§ ENTRIES SUPPLIED:
####

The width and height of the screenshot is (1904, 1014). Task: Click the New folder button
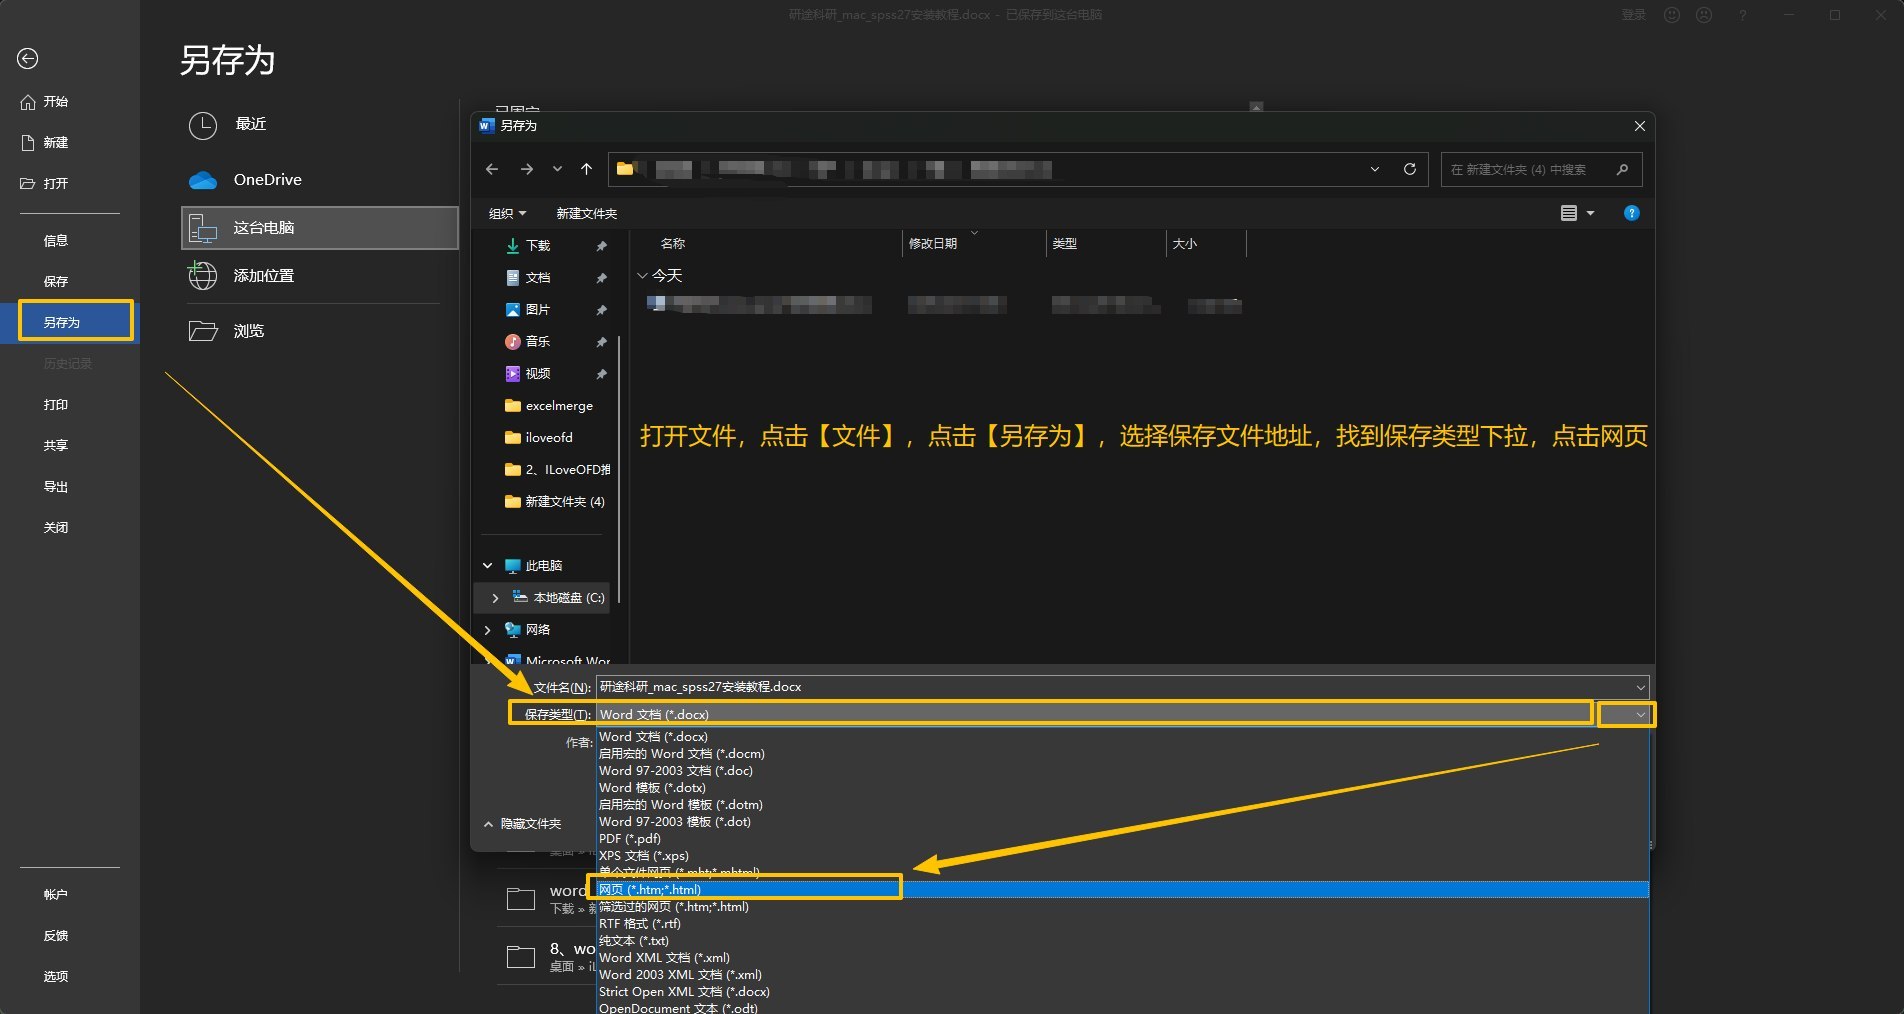pyautogui.click(x=587, y=214)
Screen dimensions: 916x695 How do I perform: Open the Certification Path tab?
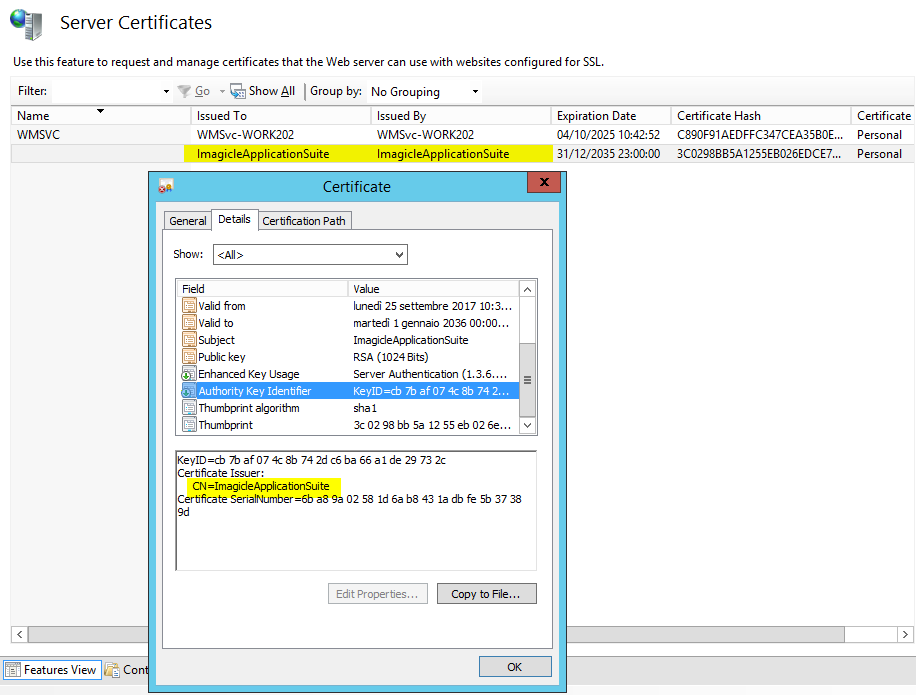click(304, 221)
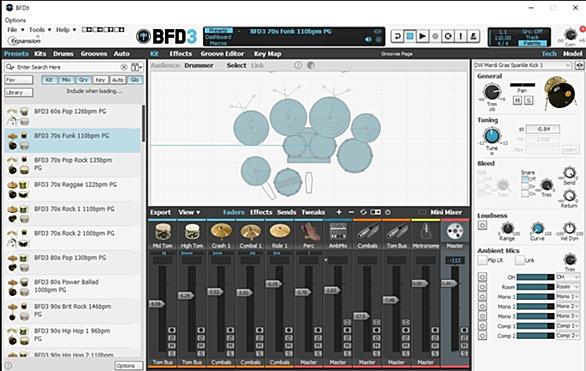Click the Play button in the transport
The image size is (586, 371).
click(x=422, y=36)
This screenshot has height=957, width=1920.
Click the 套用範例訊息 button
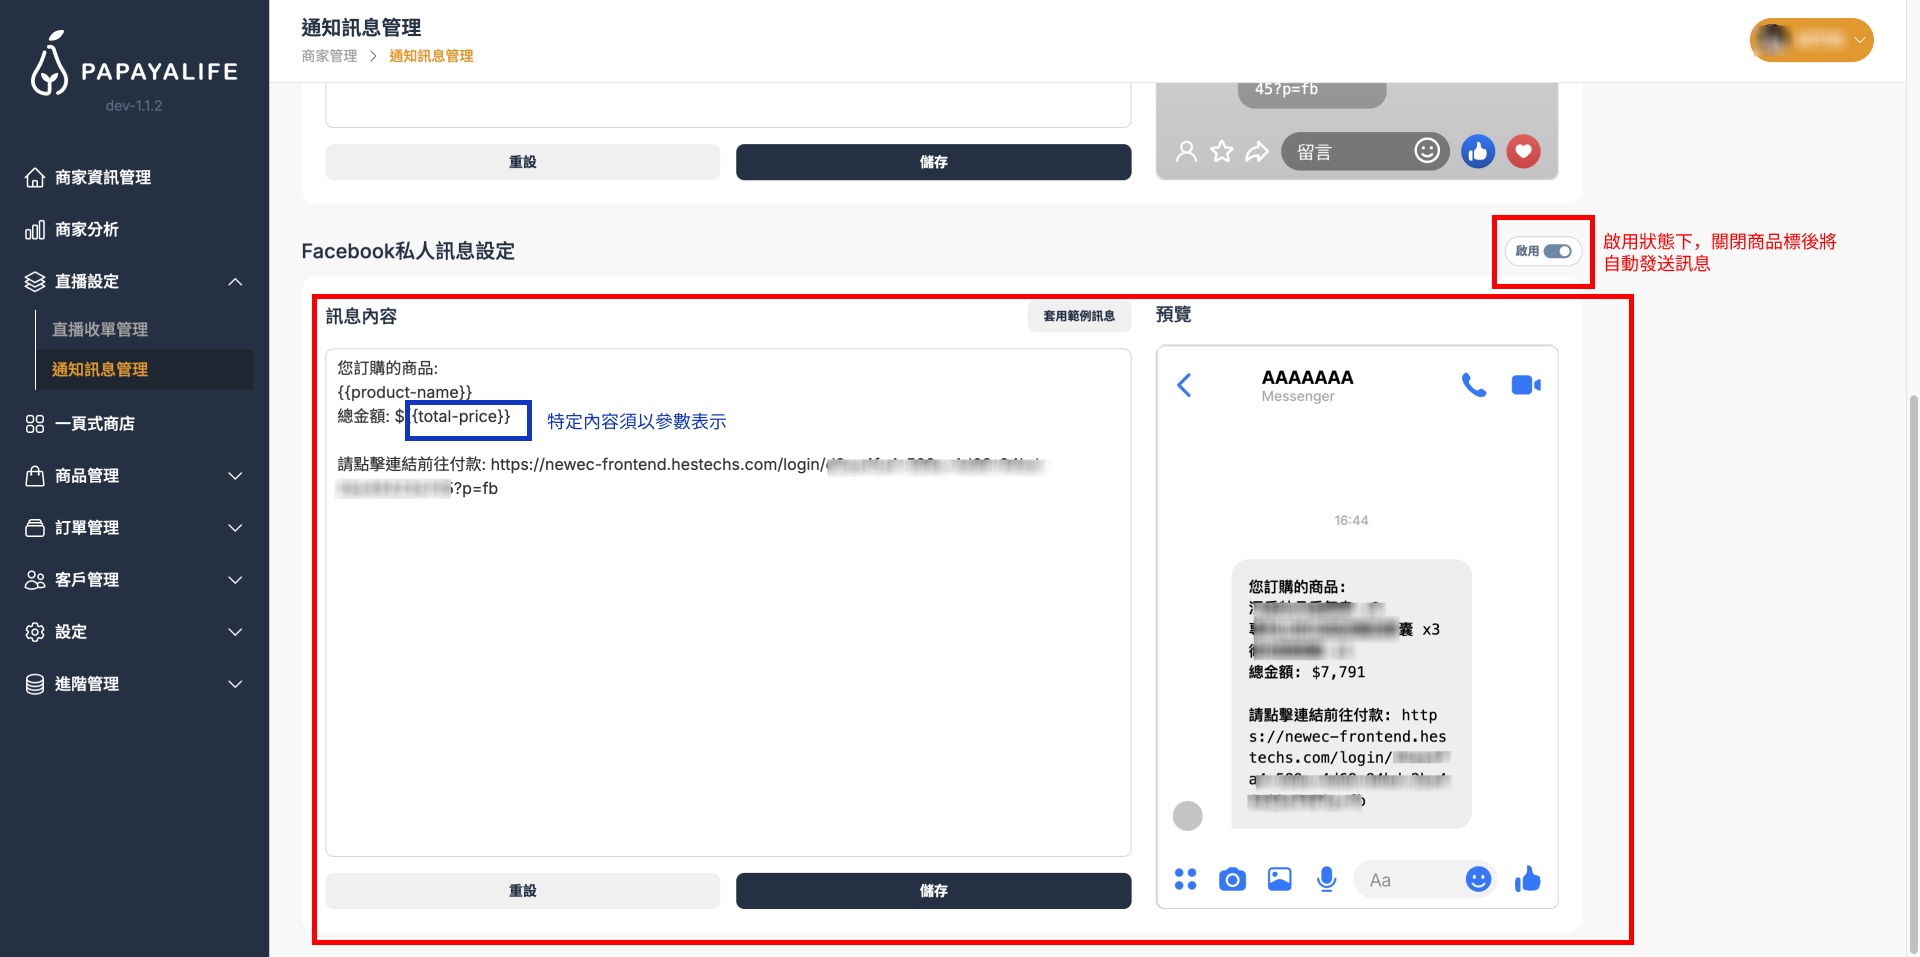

####

§ PROBLEM TO WORK ON:
Retype the data exactly; images stay out.

§ SOLUTION FOR THIS PROBLEM:
The width and height of the screenshot is (1904, 1014). Task: Click the New folder button
pyautogui.click(x=587, y=214)
Screen dimensions: 916x695 How do I perform: Open the Certification Path tab?
click(304, 221)
Click the Play button in the transport
The image size is (586, 371).
click(x=422, y=36)
This screenshot has height=957, width=1920.
Click the 套用範例訊息 button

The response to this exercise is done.